Answer: As an academic, you can visit the UK for up to 6 months to do research. If you're doing a distance learning course, your course can last longer than 6 months as most of your study will happen outside of the UK. You can also visit to do certain activities as part of your course. Before visiting, you must prove certain conditions, although these conditions are not specified in the provided context. If you are an academic, but not a senior doctor or dentist, you must also prove you're visiting to do research or a formal exchange. If you're a senior doctor or dentist, you must also prove you're visiting to do research, clinical practice, a formal exchange or to teach. In some cases, you may need to get an Academic Technology Approval Scheme (ATAS) certificate before you start your course or research, especially if you're researching certain subjects at postgraduate level or above.

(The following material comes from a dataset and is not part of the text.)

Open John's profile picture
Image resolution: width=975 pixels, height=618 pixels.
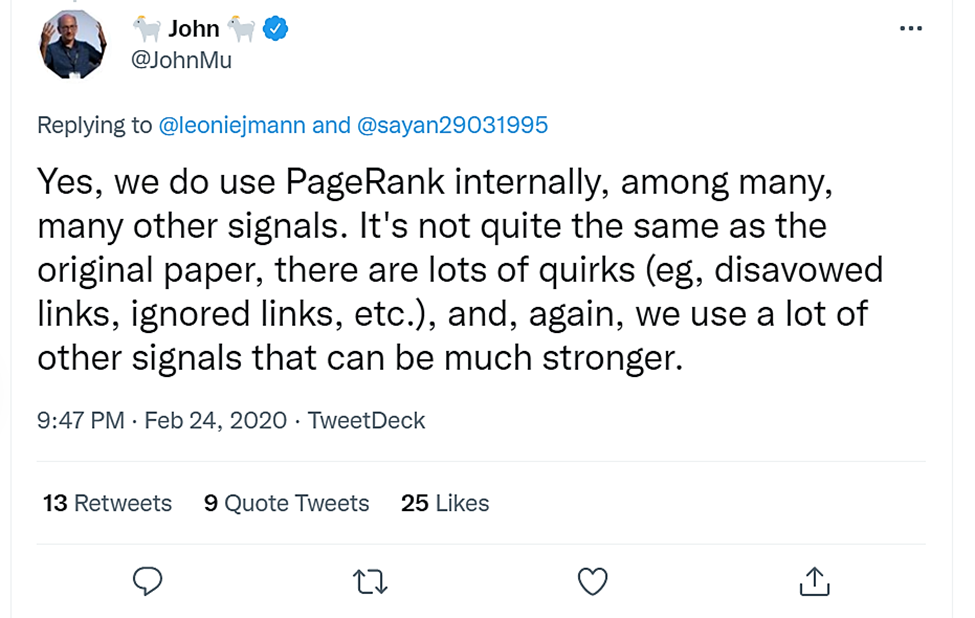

## Add a Gradio Interface ##

Once everything is set up and tested, it's time to make the assistant interactive. Here, we'll use Gradio to quickly create a user-friendly web interface that lets anyone ask visa-related questions in a textbox and receive an answer from the model in real time. This is the final step in turning your RAG pipeline into a usable application.

In [14]:
import gradio as gr

def travel_assistant(user_input):
    try:
        response = qa_chain.invoke(user_input)
        return response['result']
    except Exception as e:
        return f"Error: {e}"


gr.Interface(
    fn=travel_assistant,
    inputs=gr.Textbox(lines=2, placeholder="Ask your visa related question"),
    outputs=gr.Textbox(label="Answer"),
    title="Visa Assistant",
    description="Ask travel-related visa questions"
).launch(inline=True)


Running on local URL:  http://127.0.0.1:7860

To create a public link, set `share=True` in `launch()`.




✅ That’s it! You now have a working English-only visa assistant that scrapes real data, finds relevant context, and answers your questions with GPT-4.